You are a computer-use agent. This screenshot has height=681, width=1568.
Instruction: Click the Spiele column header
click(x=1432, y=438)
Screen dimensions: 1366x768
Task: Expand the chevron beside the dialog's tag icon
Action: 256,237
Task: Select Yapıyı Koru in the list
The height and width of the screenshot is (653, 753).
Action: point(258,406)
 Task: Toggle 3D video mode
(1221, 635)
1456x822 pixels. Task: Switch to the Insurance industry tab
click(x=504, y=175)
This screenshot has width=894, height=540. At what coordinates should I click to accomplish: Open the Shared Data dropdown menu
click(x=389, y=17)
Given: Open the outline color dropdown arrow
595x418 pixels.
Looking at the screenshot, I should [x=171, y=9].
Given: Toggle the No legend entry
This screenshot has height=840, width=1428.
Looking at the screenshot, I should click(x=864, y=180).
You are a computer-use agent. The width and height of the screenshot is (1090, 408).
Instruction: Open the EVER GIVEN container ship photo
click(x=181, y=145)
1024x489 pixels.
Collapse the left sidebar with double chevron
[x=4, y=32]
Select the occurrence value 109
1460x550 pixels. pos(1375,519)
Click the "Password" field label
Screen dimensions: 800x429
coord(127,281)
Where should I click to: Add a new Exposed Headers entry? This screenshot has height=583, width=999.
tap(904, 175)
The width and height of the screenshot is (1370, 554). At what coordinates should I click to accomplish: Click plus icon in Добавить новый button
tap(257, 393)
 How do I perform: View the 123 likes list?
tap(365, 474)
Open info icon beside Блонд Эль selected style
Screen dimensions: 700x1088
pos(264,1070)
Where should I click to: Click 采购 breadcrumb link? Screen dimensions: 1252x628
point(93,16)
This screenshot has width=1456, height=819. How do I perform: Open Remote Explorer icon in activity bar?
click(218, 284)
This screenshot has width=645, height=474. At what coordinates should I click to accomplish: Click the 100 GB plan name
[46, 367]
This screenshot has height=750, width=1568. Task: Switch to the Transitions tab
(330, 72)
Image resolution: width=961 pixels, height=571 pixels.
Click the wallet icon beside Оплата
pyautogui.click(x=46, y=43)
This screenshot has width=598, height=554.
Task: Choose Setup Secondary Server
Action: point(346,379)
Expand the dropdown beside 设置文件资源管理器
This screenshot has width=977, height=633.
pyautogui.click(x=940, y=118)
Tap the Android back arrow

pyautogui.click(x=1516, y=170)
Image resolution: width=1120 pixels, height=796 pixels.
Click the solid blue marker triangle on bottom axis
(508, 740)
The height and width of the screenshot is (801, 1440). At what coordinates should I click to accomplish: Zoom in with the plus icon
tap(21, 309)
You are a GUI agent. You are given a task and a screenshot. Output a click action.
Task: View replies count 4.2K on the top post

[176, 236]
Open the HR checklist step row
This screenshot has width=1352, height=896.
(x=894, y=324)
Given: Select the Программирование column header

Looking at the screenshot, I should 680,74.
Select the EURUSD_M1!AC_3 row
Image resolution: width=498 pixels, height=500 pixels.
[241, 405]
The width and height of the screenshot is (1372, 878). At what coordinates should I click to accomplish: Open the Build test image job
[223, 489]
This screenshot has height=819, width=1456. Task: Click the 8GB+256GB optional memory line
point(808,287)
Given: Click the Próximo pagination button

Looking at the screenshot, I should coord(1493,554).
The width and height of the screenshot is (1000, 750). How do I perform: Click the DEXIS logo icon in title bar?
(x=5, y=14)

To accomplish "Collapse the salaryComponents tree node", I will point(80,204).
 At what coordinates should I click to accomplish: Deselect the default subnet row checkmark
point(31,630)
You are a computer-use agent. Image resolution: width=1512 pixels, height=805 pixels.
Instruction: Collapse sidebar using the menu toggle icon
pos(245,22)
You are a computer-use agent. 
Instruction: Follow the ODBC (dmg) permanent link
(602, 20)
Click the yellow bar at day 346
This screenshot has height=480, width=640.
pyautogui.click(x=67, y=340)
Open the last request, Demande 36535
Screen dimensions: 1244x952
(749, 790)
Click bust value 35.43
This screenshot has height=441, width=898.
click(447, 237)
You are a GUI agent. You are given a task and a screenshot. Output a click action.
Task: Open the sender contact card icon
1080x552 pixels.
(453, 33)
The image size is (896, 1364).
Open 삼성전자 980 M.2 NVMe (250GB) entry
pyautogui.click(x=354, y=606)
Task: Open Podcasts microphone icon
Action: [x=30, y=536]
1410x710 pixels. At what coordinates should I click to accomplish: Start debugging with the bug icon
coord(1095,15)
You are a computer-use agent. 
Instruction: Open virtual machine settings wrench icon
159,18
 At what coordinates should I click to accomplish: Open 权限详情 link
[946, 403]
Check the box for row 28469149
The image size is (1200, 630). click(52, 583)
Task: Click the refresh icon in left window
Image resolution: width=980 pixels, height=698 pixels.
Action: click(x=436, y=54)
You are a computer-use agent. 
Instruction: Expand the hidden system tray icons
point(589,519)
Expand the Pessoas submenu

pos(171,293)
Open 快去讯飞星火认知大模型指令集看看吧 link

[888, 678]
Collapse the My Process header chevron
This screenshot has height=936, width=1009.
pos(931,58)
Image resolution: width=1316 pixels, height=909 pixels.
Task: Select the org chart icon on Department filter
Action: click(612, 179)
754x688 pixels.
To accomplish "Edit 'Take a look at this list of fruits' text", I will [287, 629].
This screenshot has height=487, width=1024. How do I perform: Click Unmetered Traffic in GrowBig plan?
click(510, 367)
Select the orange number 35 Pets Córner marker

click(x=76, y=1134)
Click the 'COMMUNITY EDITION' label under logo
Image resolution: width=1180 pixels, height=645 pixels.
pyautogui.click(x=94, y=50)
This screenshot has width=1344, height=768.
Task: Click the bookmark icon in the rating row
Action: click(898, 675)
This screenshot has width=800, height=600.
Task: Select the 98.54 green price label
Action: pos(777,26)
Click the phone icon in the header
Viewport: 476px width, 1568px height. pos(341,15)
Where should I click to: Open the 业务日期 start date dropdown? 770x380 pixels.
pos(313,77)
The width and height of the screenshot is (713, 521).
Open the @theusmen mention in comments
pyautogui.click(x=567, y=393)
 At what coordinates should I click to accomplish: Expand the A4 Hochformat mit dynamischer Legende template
☆ ☆ ☆ ☆
_WHAT IS NEEDED:_
Reproduce all of the records above verbatim, line for line.

_SOLUTION TO THIS EXERCISE:_
You are a computer-use agent. This screenshot has height=681, width=1568.
Instruction: Click the Spiele column header
click(x=1432, y=438)
Screen dimensions: 1366x768
Task: Expand the chevron beside the dialog's tag icon
Action: 256,237
Task: Select Yapıyı Koru in the list
The height and width of the screenshot is (653, 753).
Action: point(258,406)
 Task: Toggle 3D video mode
(1221, 635)
1456x822 pixels. Task: Switch to the Insurance industry tab
click(x=504, y=175)
This screenshot has width=894, height=540. At what coordinates should I click to accomplish: Open the Shared Data dropdown menu
click(x=389, y=17)
Given: Open the outline color dropdown arrow
595x418 pixels.
Looking at the screenshot, I should [x=171, y=9].
Given: Toggle the No legend entry
This screenshot has height=840, width=1428.
Looking at the screenshot, I should click(x=864, y=180).
You are a computer-use agent. The width and height of the screenshot is (1090, 408).
Instruction: Open the EVER GIVEN container ship photo
click(x=181, y=145)
1024x489 pixels.
Collapse the left sidebar with double chevron
[x=4, y=32]
Select the occurrence value 109
1460x550 pixels. pos(1375,519)
Click the "Password" field label
Screen dimensions: 800x429
coord(127,281)
Where should I click to: Add a new Exposed Headers entry? This screenshot has height=583, width=999.
tap(904, 175)
The width and height of the screenshot is (1370, 554). At what coordinates should I click to accomplish: Click plus icon in Добавить новый button
tap(257, 393)
 How do I perform: View the 123 likes list?
tap(365, 474)
Open info icon beside Блонд Эль selected style
Screen dimensions: 700x1088
pos(264,1070)
Where should I click to: Click 采购 breadcrumb link? Screen dimensions: 1252x628
point(93,16)
This screenshot has width=1456, height=819. How do I perform: Open Remote Explorer icon in activity bar?
click(218, 284)
This screenshot has width=645, height=474. At what coordinates should I click to accomplish: Click the 100 GB plan name
[46, 367]
This screenshot has height=750, width=1568. Task: Switch to the Transitions tab
(330, 72)
Image resolution: width=961 pixels, height=571 pixels.
Click the wallet icon beside Оплата
pyautogui.click(x=46, y=43)
This screenshot has width=598, height=554.
Task: Choose Setup Secondary Server
Action: point(346,379)
Expand the dropdown beside 设置文件资源管理器
This screenshot has width=977, height=633.
pyautogui.click(x=940, y=118)
Tap the Android back arrow

pyautogui.click(x=1516, y=170)
Image resolution: width=1120 pixels, height=796 pixels.
Click the solid blue marker triangle on bottom axis
(508, 740)
The height and width of the screenshot is (801, 1440). At what coordinates should I click to accomplish: Zoom in with the plus icon
tap(21, 309)
You are a GUI agent. You are given a task and a screenshot. Output a click action.
Task: View replies count 4.2K on the top post

[176, 236]
Open the HR checklist step row
This screenshot has width=1352, height=896.
(x=894, y=324)
Given: Select the Программирование column header

Looking at the screenshot, I should 680,74.
Select the EURUSD_M1!AC_3 row
Image resolution: width=498 pixels, height=500 pixels.
[241, 405]
The width and height of the screenshot is (1372, 878). At what coordinates should I click to accomplish: Open the Build test image job
[223, 489]
This screenshot has height=819, width=1456. Task: Click the 8GB+256GB optional memory line
point(808,287)
Given: Click the Próximo pagination button

Looking at the screenshot, I should coord(1493,554).
The width and height of the screenshot is (1000, 750). How do I perform: Click the DEXIS logo icon in title bar?
(x=5, y=14)

To accomplish "Collapse the salaryComponents tree node", I will point(80,204).
 At what coordinates should I click to accomplish: Deselect the default subnet row checkmark
point(31,630)
You are a computer-use agent. Image resolution: width=1512 pixels, height=805 pixels.
Instruction: Collapse sidebar using the menu toggle icon
pos(245,22)
You are a computer-use agent. 
Instruction: Follow the ODBC (dmg) permanent link
(602, 20)
Click the yellow bar at day 346
This screenshot has height=480, width=640.
pyautogui.click(x=67, y=340)
Open the last request, Demande 36535
Screen dimensions: 1244x952
(749, 790)
Click bust value 35.43
This screenshot has height=441, width=898.
click(447, 237)
You are a GUI agent. You are given a task and a screenshot. Output a click action.
Task: Open the sender contact card icon
1080x552 pixels.
(453, 33)
The image size is (896, 1364).
Open 삼성전자 980 M.2 NVMe (250GB) entry
pyautogui.click(x=354, y=606)
Task: Open Podcasts microphone icon
Action: [x=30, y=536]
1410x710 pixels. At what coordinates should I click to accomplish: Start debugging with the bug icon
coord(1095,15)
You are a computer-use agent. 
Instruction: Open virtual machine settings wrench icon
159,18
 At what coordinates should I click to accomplish: Open 权限详情 link
[946, 403]
Check the box for row 28469149
The image size is (1200, 630). click(52, 583)
Task: Click the refresh icon in left window
Image resolution: width=980 pixels, height=698 pixels.
Action: click(x=436, y=54)
You are a computer-use agent. 
Instruction: Expand the hidden system tray icons
point(589,519)
Expand the Pessoas submenu

pos(171,293)
Open 快去讯飞星火认知大模型指令集看看吧 link

[888, 678]
Collapse the My Process header chevron
This screenshot has height=936, width=1009.
pos(931,58)
Image resolution: width=1316 pixels, height=909 pixels.
Task: Select the org chart icon on Department filter
Action: click(612, 179)
754x688 pixels.
To accomplish "Edit 'Take a look at this list of fruits' text", I will [287, 629].
This screenshot has height=487, width=1024. How do I perform: Click Unmetered Traffic in GrowBig plan?
click(510, 367)
Select the orange number 35 Pets Córner marker

click(x=76, y=1134)
Click the 'COMMUNITY EDITION' label under logo
Image resolution: width=1180 pixels, height=645 pixels.
pyautogui.click(x=94, y=50)
This screenshot has width=1344, height=768.
Task: Click the bookmark icon in the rating row
Action: click(898, 675)
This screenshot has width=800, height=600.
Task: Select the 98.54 green price label
Action: pos(777,26)
Click the phone icon in the header
Viewport: 476px width, 1568px height. pos(341,15)
Where should I click to: Open the 业务日期 start date dropdown? 770x380 pixels.
pos(313,77)
The width and height of the screenshot is (713, 521).
Open the @theusmen mention in comments
pyautogui.click(x=567, y=393)
 At what coordinates should I click to accomplish: Expand the A4 Hochformat mit dynamischer Legende template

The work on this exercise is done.